Alsogaray pergeñó el Comité Ejecutivo para la Racionalización (Cepra), bajo el lema “Minimizar los controles, eliminar la duplicación y superposición de tareas y prescindir de servicios y funciones no necesarias”. Estaba dirigido por el secretario técnico de la Presidencia, Juan Ovidio Zavala, que, cumpliendo con lo “sugerido” por el FMI, transformó en cesantes a 160.000 agentes estatales, vendió inmuebles del Estado, privatizó los transportes de la capital y –adelantándose a las “leyes federales” de la dictadura y de Menem, inspiradas en la misma filosofía “neoliberal”– transfirió los servicios hospitalarios, los servicios eléctricos y los sistemas de riego a las provincias, no siempre con la imprescindible partida del tesoro nacional para financiarlos.
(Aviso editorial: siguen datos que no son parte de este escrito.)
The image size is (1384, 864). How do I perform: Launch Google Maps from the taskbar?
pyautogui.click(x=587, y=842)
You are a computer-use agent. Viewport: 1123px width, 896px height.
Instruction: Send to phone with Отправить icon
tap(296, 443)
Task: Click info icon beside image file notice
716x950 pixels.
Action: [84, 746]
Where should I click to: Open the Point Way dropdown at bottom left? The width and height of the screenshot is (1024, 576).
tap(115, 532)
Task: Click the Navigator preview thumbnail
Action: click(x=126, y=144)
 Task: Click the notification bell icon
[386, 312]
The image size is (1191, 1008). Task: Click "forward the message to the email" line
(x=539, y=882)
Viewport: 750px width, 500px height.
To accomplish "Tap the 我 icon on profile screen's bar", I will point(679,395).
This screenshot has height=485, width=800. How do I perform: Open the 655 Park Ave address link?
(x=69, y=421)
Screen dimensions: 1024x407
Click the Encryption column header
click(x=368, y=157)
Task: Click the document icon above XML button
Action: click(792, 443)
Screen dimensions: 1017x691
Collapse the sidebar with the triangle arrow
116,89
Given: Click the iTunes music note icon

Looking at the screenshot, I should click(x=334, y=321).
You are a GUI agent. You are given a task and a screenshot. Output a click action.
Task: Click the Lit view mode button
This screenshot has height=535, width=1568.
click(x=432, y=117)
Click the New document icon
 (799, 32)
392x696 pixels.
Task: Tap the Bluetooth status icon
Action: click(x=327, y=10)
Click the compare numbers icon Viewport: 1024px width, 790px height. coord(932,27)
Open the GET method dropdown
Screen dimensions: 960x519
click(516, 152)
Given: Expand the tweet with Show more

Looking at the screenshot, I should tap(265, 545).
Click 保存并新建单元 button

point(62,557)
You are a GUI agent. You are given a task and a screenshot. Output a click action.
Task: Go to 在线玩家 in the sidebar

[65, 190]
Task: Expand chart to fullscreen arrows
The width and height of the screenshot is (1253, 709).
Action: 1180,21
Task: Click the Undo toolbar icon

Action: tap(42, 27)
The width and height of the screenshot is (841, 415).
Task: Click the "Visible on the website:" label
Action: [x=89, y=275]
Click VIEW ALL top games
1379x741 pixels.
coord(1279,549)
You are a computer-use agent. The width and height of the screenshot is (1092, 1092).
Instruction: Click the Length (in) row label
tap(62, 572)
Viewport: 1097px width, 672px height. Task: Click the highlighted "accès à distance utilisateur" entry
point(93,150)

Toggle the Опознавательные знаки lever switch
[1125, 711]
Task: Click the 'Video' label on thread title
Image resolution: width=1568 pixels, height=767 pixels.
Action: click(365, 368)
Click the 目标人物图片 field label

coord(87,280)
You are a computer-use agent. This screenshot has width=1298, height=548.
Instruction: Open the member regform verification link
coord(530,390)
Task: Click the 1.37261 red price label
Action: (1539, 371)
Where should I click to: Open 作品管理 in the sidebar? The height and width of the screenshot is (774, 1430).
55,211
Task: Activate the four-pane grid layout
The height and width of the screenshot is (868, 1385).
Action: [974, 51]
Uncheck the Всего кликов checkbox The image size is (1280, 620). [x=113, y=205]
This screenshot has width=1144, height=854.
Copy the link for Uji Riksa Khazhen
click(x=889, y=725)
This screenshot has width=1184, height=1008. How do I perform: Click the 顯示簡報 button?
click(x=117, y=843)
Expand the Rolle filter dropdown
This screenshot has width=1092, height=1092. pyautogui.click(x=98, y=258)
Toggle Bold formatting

La “sabiduría” de Alsogaray hizo que el año 1959 concluyera con depresión económica, devaluación del peso y una caída de los salarios del orden del 30%. La inflación, que había llegado al récord del 113,69% en un año, se redujo notablemente sostenida por la baja exponencial de la demanda, liberando los famosos saldos exportables, beneficiando a los clásicos agroexportadores dueños del país. Pero a partir de esas políticas, en los años sucesivos, se contrajo la producción; por ejemplo Fiat, que había producido 12.000 tractores en 1960, sólo produjo 8.000 en 1961. Como era de suponerse, cayó el empleo y se produjeron importantes conflictos gremiales, única arma de defensa de los trabajadores, que serían respondidos con inusitada dureza.